Gauntlet has always been about mindless hacking and slashing at wave after wave of enemies. Back in 1987, when it first left the arcade with its NES release, it was novel and it was glorious. Arrowhead’s Gauntlet reboot is true to its source, probably too much so, which, as a big fan of nostalgia titles, is a little strange for me to say. The sad truth is that Gauntlet‘s gameplay was amazing in 1987, but it falls a bit flat two and a half decades later, when there are much more compelling gameplay mechanics in virtually every ARPG on the market.

That’s not to say that there’s not a lot to love about Gauntlet, however, as the updated graphics and advanced character-specific mechanics add some complexity to the otherwise-simple gameplay. There are once again four classes to choose from: Warrior, Valkyrie, Wizard, and Elf. Both Warrior and Valkyrie are melee classes, while Wizard and Elf are deadly at range. Each class has at least a couple of abilities, like the Elf’s Bomb and Sniper Shot, which can be combined to launch a bomb a great distance and have it stick to whatever it hits before exploding. The Valkyrie gets a Shield Block, which knocks back enemies that hit you while it’s active, as well as a piercing charge attack and shield throw for pesky ranged enemies. The Warrior gets his own charge attack as well as a jump attack that serves as his pseudo-ranged option. Finally, there’s the wildly complicated Wizard, who gets nine spells to tinker with, and a seemingly impossible-to-memorize scheme for actually casting them. Where every other class just requires you to tap a button to perform an ability, most of the Wizard’s spells require a series of button presses to activate, making him more of an expert-level character, and probably the most powerful, assuming you know what you’re doing.
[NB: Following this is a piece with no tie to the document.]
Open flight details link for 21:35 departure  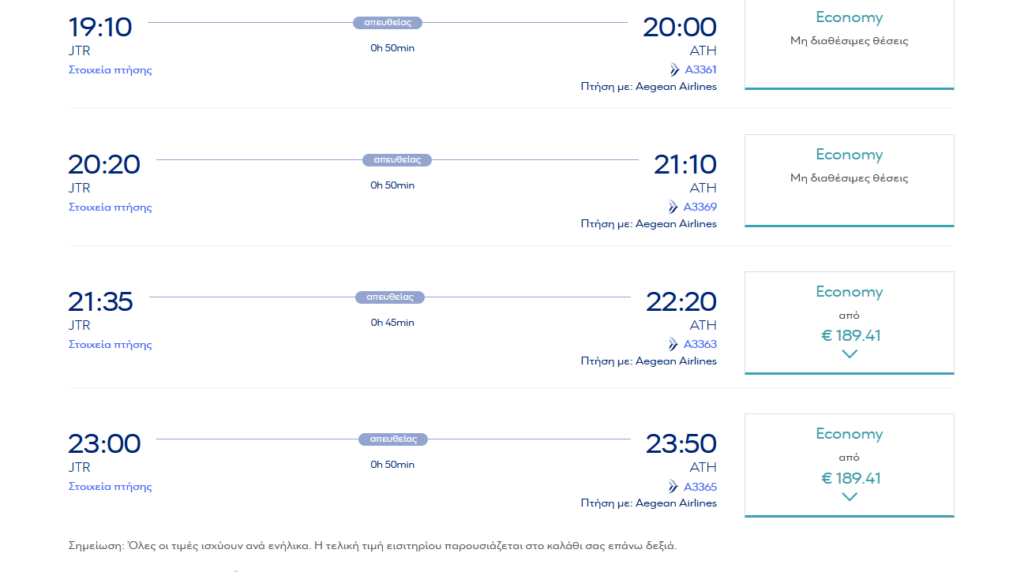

The diversity of the classes definitely earns Gauntlet some points, but the game’s combat system strongly favors the Elf over all. Both melee classes are incredibly hard to play right, since you’re easily surrounded, and they don’t seem to be able to take any more hits than their ranged counterparts. The Wizard’s abilities are obtuse and hard to use – spells consist of a sequence of button presses – and pressing the wrong button during a three-button series will get you killed more often than not. The Wizard is probably the most powerful class in the game, but it’s not a beginner-friendly class by any stretch.

The Elf, on the other hand, simply wanders around and murders everything at range. Your regular bow shots can take down a steady stream of enemies without them ever getting close enough to hit you, and your Sniper Shot will let you knock out larger enemies when they join the fray. If you get overwhelmed, the Bomb has a huge AOE blast, which instantly kills most enemies while inflicting serious damage to anything that survives. The monster-spawning portals are immune to your regular bow shot, but you can still keep your distance by combining Bomb and Sniper Shot, whittling down the portals and clearing out swaths of enemies in the explosions. He also has a dodge roll, which allows you to move through enemies and out of harm’s way. The Elf is definitely the easiest class to pick up and play, but it’s just as easy to get burned out because of how easily it seems to breeze through bad guys.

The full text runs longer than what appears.